Stored data
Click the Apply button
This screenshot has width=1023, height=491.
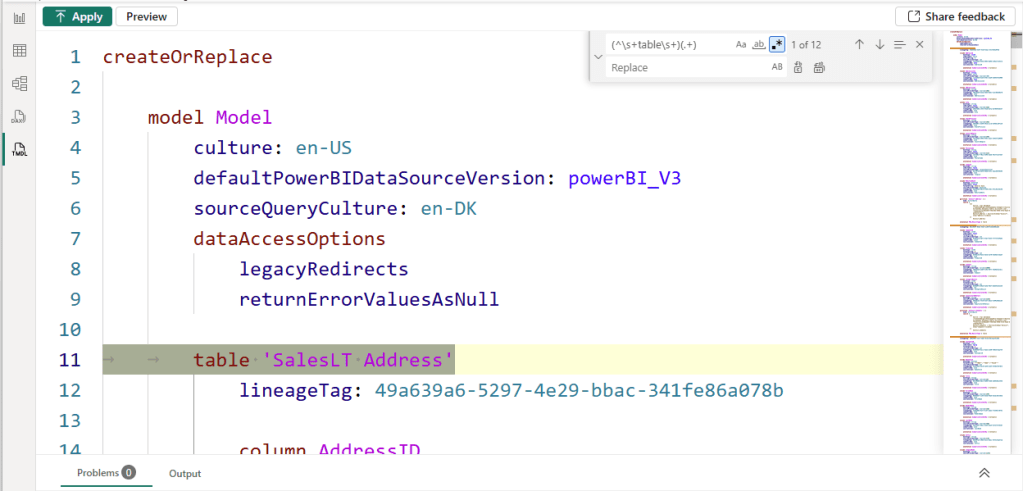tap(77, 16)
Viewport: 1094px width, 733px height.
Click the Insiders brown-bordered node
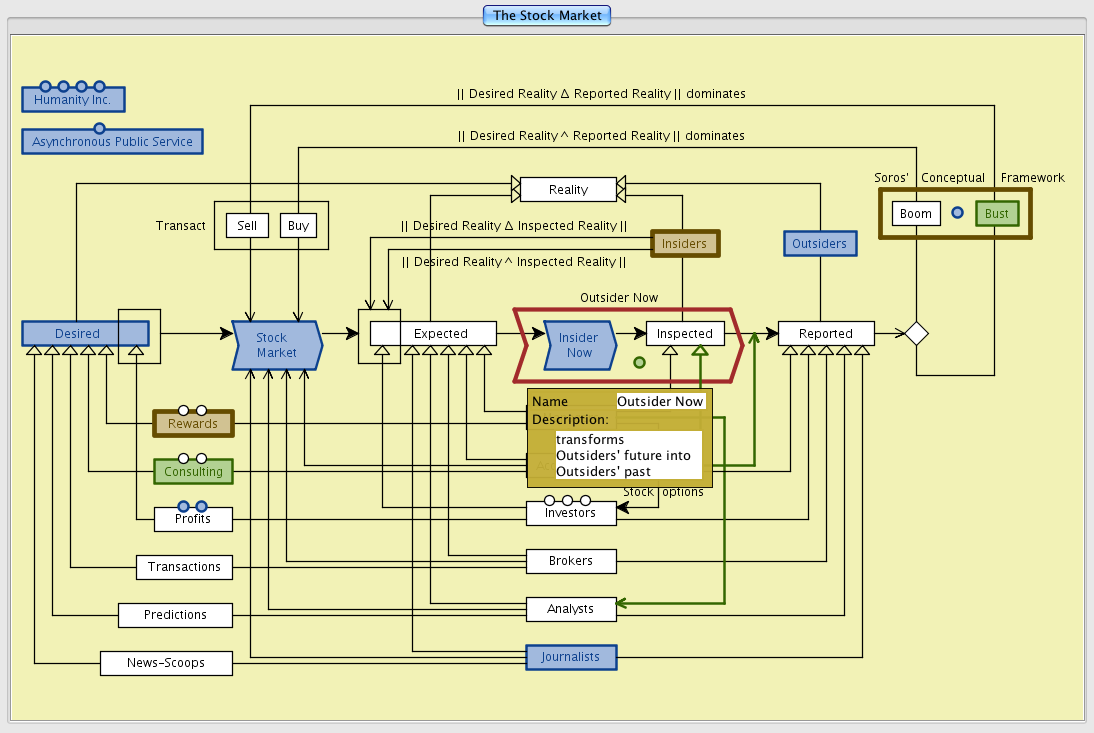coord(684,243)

— THE TASK —
Produce a verbatim copy of all records, minus pictures.

— ANSWER TO THIS PROBLEM —
Click the Apply button
This screenshot has width=1023, height=491.
tap(77, 16)
Viewport: 1094px width, 733px height.
Click the Insiders brown-bordered node
coord(684,243)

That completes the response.